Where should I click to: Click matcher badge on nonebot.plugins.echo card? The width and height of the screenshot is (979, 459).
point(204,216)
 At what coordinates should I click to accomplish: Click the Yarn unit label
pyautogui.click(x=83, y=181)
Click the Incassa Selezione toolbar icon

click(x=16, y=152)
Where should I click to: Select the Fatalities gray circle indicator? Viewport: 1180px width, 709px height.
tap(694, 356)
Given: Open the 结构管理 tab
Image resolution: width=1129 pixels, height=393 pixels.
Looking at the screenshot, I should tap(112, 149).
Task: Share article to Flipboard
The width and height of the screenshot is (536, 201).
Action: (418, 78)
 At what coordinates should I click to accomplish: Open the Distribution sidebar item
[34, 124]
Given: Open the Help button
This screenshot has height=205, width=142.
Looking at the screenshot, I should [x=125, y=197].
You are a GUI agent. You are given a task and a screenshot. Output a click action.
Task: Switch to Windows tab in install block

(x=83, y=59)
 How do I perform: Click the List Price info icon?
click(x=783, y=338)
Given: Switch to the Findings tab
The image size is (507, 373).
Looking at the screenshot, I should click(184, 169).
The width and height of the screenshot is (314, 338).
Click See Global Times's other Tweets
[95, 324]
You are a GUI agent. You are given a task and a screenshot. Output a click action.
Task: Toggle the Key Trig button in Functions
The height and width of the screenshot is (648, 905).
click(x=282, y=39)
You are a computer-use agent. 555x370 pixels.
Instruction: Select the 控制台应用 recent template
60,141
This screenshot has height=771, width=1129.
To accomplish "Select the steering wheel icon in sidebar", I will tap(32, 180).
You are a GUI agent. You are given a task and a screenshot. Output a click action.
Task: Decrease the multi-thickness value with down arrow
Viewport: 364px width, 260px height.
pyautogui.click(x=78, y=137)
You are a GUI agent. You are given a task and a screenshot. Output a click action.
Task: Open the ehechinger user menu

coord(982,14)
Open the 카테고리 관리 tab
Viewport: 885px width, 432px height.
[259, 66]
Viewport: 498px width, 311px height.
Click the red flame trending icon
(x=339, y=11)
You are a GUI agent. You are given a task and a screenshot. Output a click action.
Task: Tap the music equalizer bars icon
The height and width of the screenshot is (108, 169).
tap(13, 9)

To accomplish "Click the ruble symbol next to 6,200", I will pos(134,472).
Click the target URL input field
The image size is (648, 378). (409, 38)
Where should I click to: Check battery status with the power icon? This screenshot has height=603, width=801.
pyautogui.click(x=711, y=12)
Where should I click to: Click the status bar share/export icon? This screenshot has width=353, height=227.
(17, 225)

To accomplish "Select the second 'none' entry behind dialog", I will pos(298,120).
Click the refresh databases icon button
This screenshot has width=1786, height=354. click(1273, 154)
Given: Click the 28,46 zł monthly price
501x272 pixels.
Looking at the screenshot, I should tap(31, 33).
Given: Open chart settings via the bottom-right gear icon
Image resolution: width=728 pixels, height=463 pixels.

Aim of the task: Go through the listing, find each line with the word "will", and copy it.

Response box:
To accomplish "Select the steering wheel icon in sidebar", I will tap(32, 180).
To accomplish "Click the ruble symbol next to 6,200", I will pos(134,472).
To accomplish "Select the second 'none' entry behind dialog", I will pos(298,120).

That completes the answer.